**Consigne 1**
D'après le texte sur la psychanalyse, à quoi est relié le sens qui n'est pas le plus apparent ?
**Consigne 2**
Pour chaque phrase ci-dessous, dites si elle est conforme au texte sur la psychanalyse, par oui ou par non, en citant les mots du texte qui le montrent.
(a) Les déterminismes enfouis dans l'inconscient nous gouvernent sans que nous le sachions.
(b) La compréhension psychanalytique se limite à l'ici et maintenant.
(c) Tous les étudiants réagissent à la présentation avec hostilité.
**Consigne 3**
Recopiez sans rien changer le passage du texte sur la psychanalyse qui va de "Ce que j’en" à "vision de l’homme.".

Souvent, face à des étudiants auxquels je présente la compréhension psychanalytique de la psyché, je rencontre toutes sortes de regards : ceux dans lesquels brille une étincelle qui m’informe que ma parole a rencontré un écho intérieur, ceux qui expriment du scepticisme, de l’incrédulité ou carrément de l’hostilité.

Mon désir étant de leur communiquer mes convictions, je me dis que, peut-être, la meilleure manière serait de leur rendre la psychanalyse sensible, de leur démontrer que les découvertes psychanalytiques suscitent l’interrogation sur le sens non seulement de notre existence individuelle mais aussi sur le sens de notre place dans la cité.

Ce sens-là n’est pas le plus apparent, il est relié à l’histoire intime de chacun, histoire inscrite dans une transmission générationnelle et culturelle. Cette compréhension ne se limite pas à l’ici et maintenant, elle prend en compte les déterminismes enfouis dans notre inconscient et qui, à notre insu, nous gouvernent et orientent notre pensée, nos sentiments, nos actions. Ils constituent un savoir inconscient, la vérité de notre être.

Ce que j’en fais dépend de moi : je peux vivre en les ignorant mais eux ne m’ignoreront pas et me dirigeront en dépit de ma volonté. Mais je peux aussi me dire que je ne parviendrais à être moi-même que si je tente de lever le voile sur quelques uns de ces déterminismes dans le but de m’en affranchir, de ne plus y être aveuglément soumis. C’est ce choix-là que propose la psychanalyse et c’est par là qu’elle expose sa vision de l’homme.

**Extrait des données**
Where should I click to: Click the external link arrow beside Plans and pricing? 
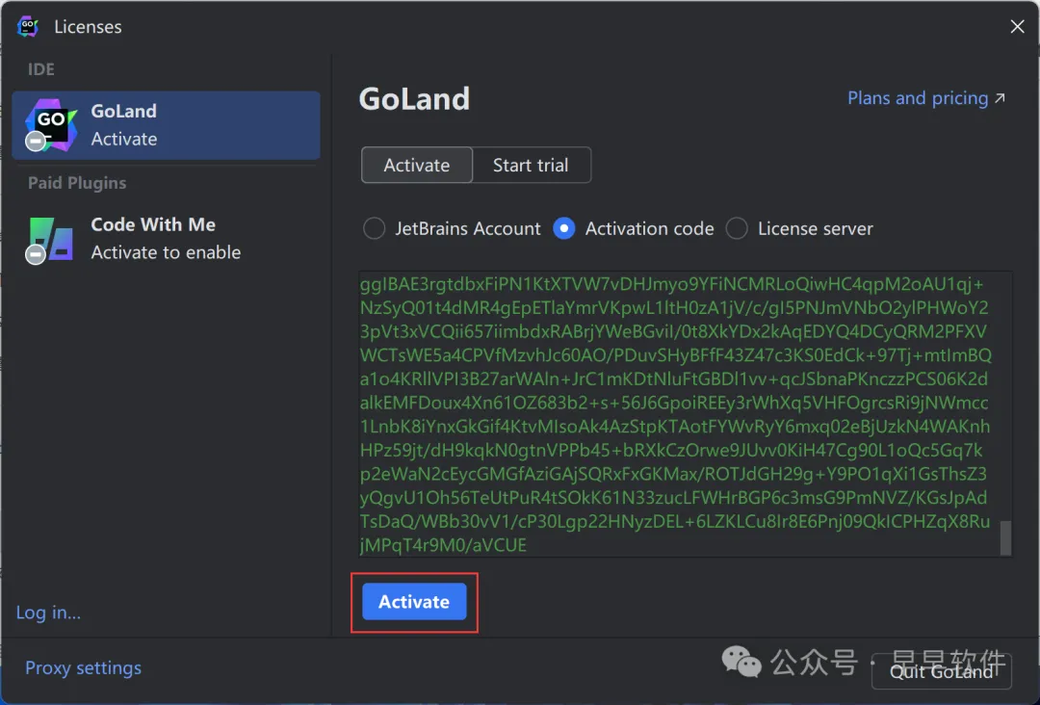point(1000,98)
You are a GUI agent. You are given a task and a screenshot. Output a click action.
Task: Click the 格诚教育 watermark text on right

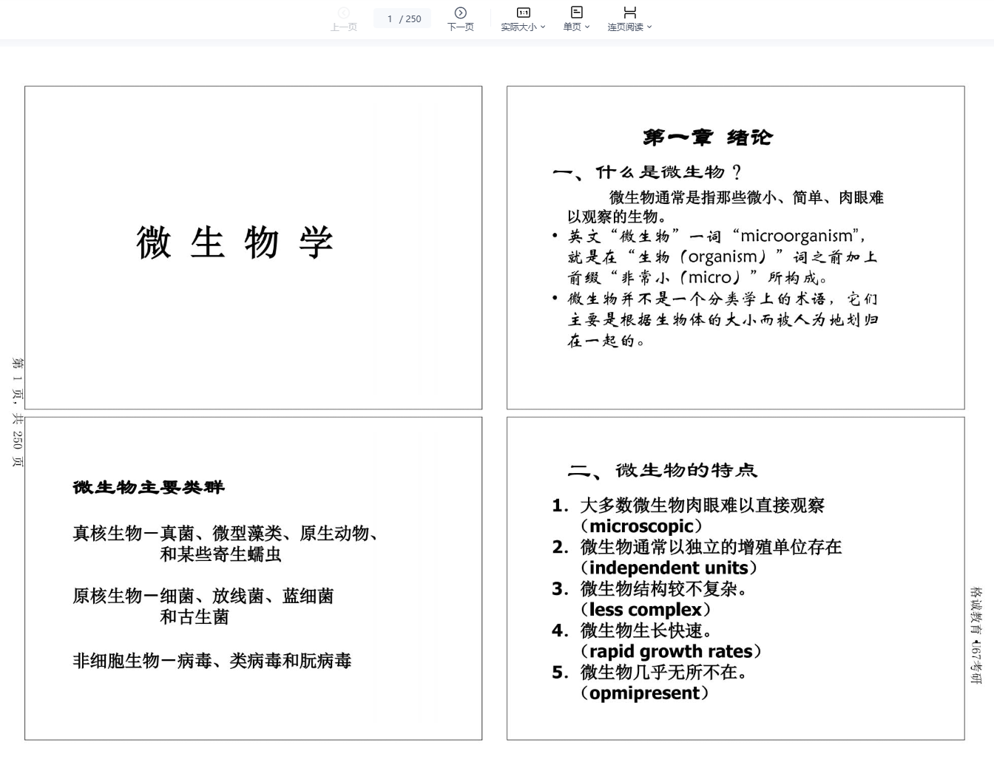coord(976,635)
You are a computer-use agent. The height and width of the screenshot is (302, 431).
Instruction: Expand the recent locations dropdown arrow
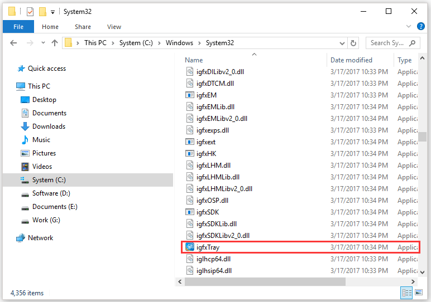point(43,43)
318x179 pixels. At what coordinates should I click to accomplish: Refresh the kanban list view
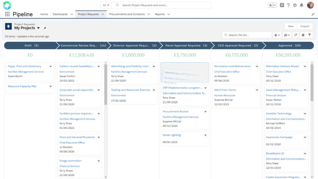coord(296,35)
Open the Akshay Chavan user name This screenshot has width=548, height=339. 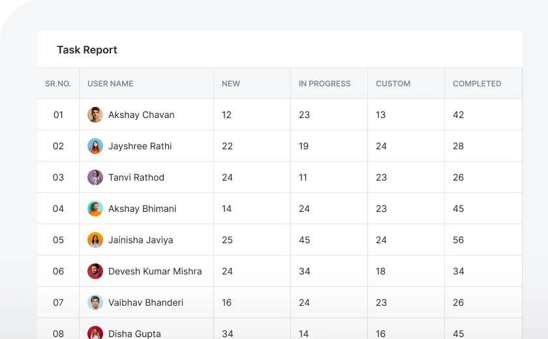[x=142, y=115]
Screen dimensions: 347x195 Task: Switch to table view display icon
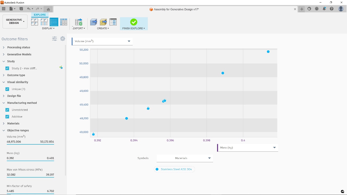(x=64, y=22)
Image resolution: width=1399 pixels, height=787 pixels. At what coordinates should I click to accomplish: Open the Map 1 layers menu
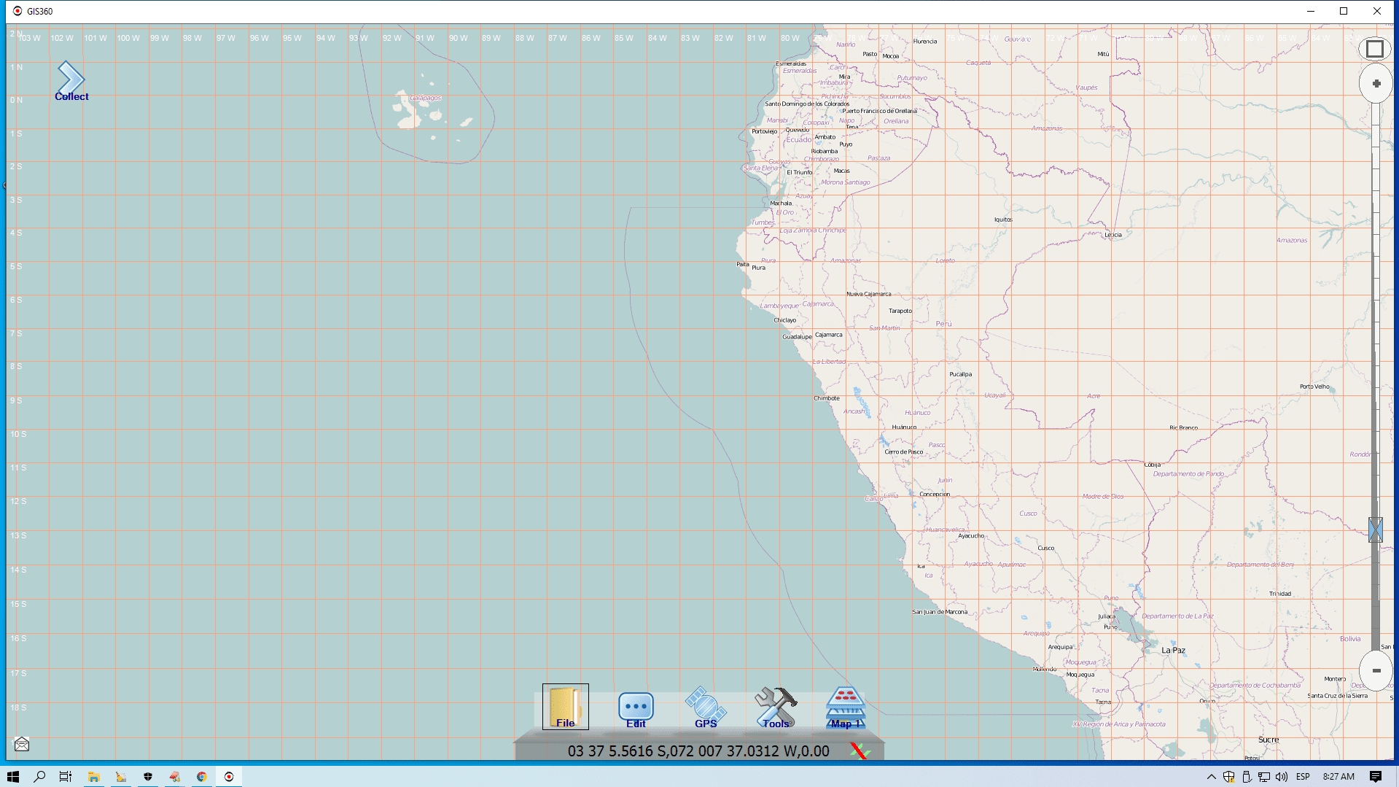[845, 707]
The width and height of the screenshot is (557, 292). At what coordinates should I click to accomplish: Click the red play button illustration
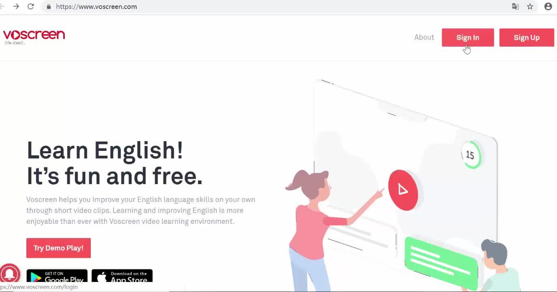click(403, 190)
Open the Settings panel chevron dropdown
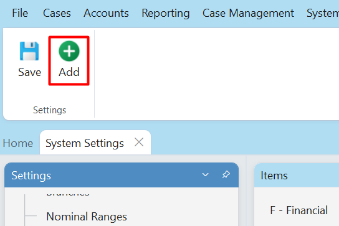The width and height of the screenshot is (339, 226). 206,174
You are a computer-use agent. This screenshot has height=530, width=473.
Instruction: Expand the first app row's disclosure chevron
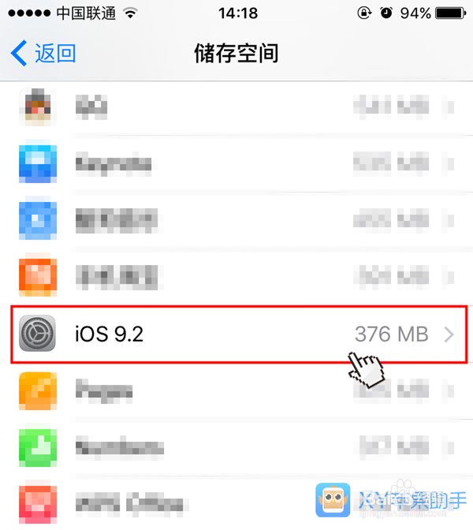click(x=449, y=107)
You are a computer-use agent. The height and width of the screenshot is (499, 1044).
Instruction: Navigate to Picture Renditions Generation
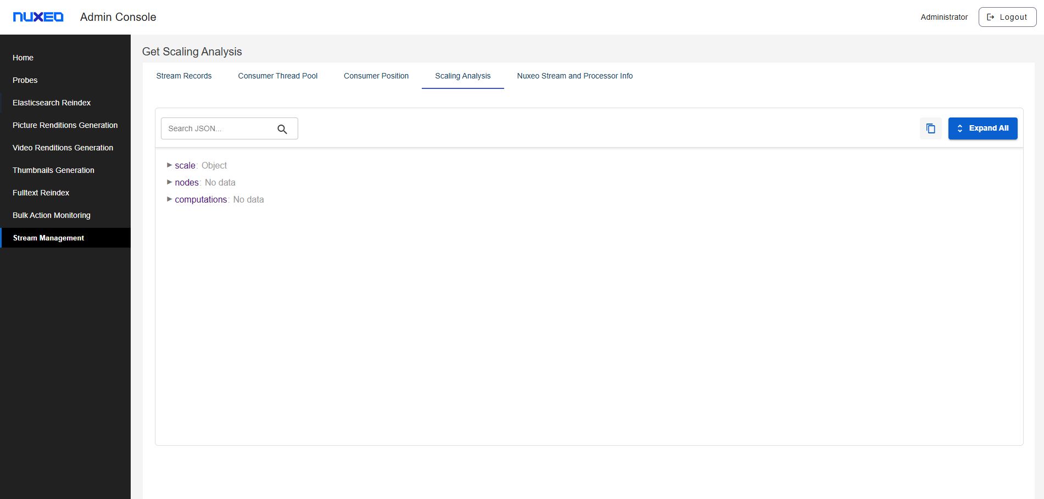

**Réponse écrite 1**
Il est relié à l'histoire intime de chacun, une histoire inscrite dans une transmission générationnelle et culturelle.

**Réponse écrite 2**
(a) Oui : « qui, à notre insu, nous gouvernent et orientent notre pensée, nos sentiments, nos actions ».
(b) Non : « Cette compréhension ne se limite pas à l’ici et maintenant ».
(c) Non : « ceux dans lesquels brille une étincelle qui m’informe que ma parole a rencontré un écho intérieur ».

**Réponse écrite 3**
Ce que j’en fais dépend de moi : je peux vivre en les ignorant mais eux ne m’ignoreront pas et me dirigeront en dépit de ma volonté. Mais je peux aussi me dire que je ne parviendrais à être moi-même que si je tente de lever le voile sur quelques uns de ces déterminismes dans le but de m’en affranchir, de ne plus y être aveuglément soumis. C’est ce choix-là que propose la psychanalyse et c’est par là qu’elle expose sa vision de l’homme.